### TASK REQUIREMENTS:
Print each of the records below word for word, with no changes.

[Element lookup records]
______________________________

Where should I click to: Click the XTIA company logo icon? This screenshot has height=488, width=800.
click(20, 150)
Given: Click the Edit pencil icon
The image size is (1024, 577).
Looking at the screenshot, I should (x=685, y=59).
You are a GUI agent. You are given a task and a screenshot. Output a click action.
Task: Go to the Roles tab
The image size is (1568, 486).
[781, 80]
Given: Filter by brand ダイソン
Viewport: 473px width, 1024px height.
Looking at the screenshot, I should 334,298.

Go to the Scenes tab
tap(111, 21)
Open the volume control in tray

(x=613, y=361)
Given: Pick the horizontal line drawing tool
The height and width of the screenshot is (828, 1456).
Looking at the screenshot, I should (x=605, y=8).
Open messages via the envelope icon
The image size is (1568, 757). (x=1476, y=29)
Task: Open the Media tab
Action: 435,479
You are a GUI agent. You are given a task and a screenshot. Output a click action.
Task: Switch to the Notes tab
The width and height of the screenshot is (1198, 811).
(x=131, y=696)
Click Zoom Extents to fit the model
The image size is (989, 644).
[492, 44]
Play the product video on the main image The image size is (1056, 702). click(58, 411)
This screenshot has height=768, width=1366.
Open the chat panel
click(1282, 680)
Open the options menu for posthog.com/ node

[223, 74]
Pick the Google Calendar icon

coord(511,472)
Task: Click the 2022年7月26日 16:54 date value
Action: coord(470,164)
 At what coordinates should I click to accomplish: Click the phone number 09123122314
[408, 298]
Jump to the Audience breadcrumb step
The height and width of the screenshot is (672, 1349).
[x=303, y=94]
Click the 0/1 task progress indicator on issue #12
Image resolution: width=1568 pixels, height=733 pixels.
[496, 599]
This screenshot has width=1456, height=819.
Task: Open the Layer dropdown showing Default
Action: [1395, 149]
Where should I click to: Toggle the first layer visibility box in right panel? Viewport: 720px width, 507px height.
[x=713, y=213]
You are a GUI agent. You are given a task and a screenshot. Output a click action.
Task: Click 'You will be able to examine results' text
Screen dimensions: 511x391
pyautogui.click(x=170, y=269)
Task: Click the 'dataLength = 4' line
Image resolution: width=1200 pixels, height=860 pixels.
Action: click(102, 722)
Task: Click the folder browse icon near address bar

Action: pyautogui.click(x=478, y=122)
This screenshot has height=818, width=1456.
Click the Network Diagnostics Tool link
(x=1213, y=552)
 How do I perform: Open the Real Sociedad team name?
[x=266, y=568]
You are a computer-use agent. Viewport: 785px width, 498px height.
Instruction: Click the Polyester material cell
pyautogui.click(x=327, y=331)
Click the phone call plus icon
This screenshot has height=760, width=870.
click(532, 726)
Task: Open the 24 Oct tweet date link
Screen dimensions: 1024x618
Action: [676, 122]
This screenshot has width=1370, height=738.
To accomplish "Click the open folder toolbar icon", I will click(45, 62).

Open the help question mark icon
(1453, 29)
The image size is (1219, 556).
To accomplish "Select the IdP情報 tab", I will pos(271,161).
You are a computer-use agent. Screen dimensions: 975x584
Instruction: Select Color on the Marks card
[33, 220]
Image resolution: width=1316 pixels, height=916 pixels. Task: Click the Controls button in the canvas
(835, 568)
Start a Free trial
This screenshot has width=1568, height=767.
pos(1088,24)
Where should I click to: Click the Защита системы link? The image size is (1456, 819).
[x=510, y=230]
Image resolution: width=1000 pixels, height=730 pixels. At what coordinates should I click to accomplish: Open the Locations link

______________________________

### OUTPUT FOR THIS TASK:
Where should I click to: Click the XTIA company logo icon? This screenshot has height=488, width=800.
click(20, 150)
Given: Click the Edit pencil icon
The image size is (1024, 577).
Looking at the screenshot, I should (x=685, y=59).
You are a GUI agent. You are given a task and a screenshot. Output a click action.
Task: Go to the Roles tab
The image size is (1568, 486).
[781, 80]
Given: Filter by brand ダイソン
Viewport: 473px width, 1024px height.
Looking at the screenshot, I should 334,298.

Go to the Scenes tab
tap(111, 21)
Open the volume control in tray

(x=613, y=361)
Given: Pick the horizontal line drawing tool
The height and width of the screenshot is (828, 1456).
Looking at the screenshot, I should (x=605, y=8).
Open messages via the envelope icon
The image size is (1568, 757). (x=1476, y=29)
Task: Open the Media tab
Action: 435,479
You are a GUI agent. You are given a task and a screenshot. Output a click action.
Task: Switch to the Notes tab
The width and height of the screenshot is (1198, 811).
(x=131, y=696)
Click Zoom Extents to fit the model
The image size is (989, 644).
[492, 44]
Play the product video on the main image The image size is (1056, 702). click(58, 411)
This screenshot has height=768, width=1366.
Open the chat panel
click(1282, 680)
Open the options menu for posthog.com/ node

[223, 74]
Pick the Google Calendar icon

coord(511,472)
Task: Click the 2022年7月26日 16:54 date value
Action: coord(470,164)
 At what coordinates should I click to accomplish: Click the phone number 09123122314
[408, 298]
Jump to the Audience breadcrumb step
The height and width of the screenshot is (672, 1349).
[x=303, y=94]
Click the 0/1 task progress indicator on issue #12
Image resolution: width=1568 pixels, height=733 pixels.
[496, 599]
This screenshot has width=1456, height=819.
Task: Open the Layer dropdown showing Default
Action: [1395, 149]
Where should I click to: Toggle the first layer visibility box in right panel? Viewport: 720px width, 507px height.
[x=713, y=213]
You are a GUI agent. You are given a task and a screenshot. Output a click action.
Task: Click 'You will be able to examine results' text
Screen dimensions: 511x391
pyautogui.click(x=170, y=269)
Task: Click the 'dataLength = 4' line
Image resolution: width=1200 pixels, height=860 pixels.
Action: click(102, 722)
Task: Click the folder browse icon near address bar

Action: pyautogui.click(x=478, y=122)
This screenshot has height=818, width=1456.
Click the Network Diagnostics Tool link
(x=1213, y=552)
 How do I perform: Open the Real Sociedad team name?
[x=266, y=568]
You are a computer-use agent. Viewport: 785px width, 498px height.
Instruction: Click the Polyester material cell
pyautogui.click(x=327, y=331)
Click the phone call plus icon
This screenshot has height=760, width=870.
click(532, 726)
Task: Open the 24 Oct tweet date link
Screen dimensions: 1024x618
Action: [676, 122]
This screenshot has width=1370, height=738.
To accomplish "Click the open folder toolbar icon", I will click(45, 62).

Open the help question mark icon
(1453, 29)
The image size is (1219, 556).
To accomplish "Select the IdP情報 tab", I will pos(271,161).
You are a computer-use agent. Screen dimensions: 975x584
Instruction: Select Color on the Marks card
[33, 220]
Image resolution: width=1316 pixels, height=916 pixels. Task: Click the Controls button in the canvas
(835, 568)
Start a Free trial
This screenshot has width=1568, height=767.
pos(1088,24)
Where should I click to: Click the Защита системы link? The image size is (1456, 819).
[x=510, y=230]
Image resolution: width=1000 pixels, height=730 pixels. At what coordinates should I click to accomplish: Open the Locations link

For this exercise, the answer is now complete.